>>>
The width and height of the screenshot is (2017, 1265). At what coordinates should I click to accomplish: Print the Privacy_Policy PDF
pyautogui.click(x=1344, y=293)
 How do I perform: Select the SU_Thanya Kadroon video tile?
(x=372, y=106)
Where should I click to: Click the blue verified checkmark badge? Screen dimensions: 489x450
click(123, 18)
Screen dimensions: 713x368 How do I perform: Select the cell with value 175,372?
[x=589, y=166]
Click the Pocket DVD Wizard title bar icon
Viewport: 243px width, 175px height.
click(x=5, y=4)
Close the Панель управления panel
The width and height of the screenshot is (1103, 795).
<<<
= Given exercise =
Please write out the lines of the records from the one containing "Screen dimensions: 713x368" through the final line, including both and leaving every character unchanged.

= Solved problem =
Screen dimensions: 713x368 How do I perform: Select the cell with value 175,372?
[x=589, y=166]
Click the Pocket DVD Wizard title bar icon
Viewport: 243px width, 175px height.
click(x=5, y=4)
Close the Панель управления panel
The width and height of the screenshot is (1103, 795).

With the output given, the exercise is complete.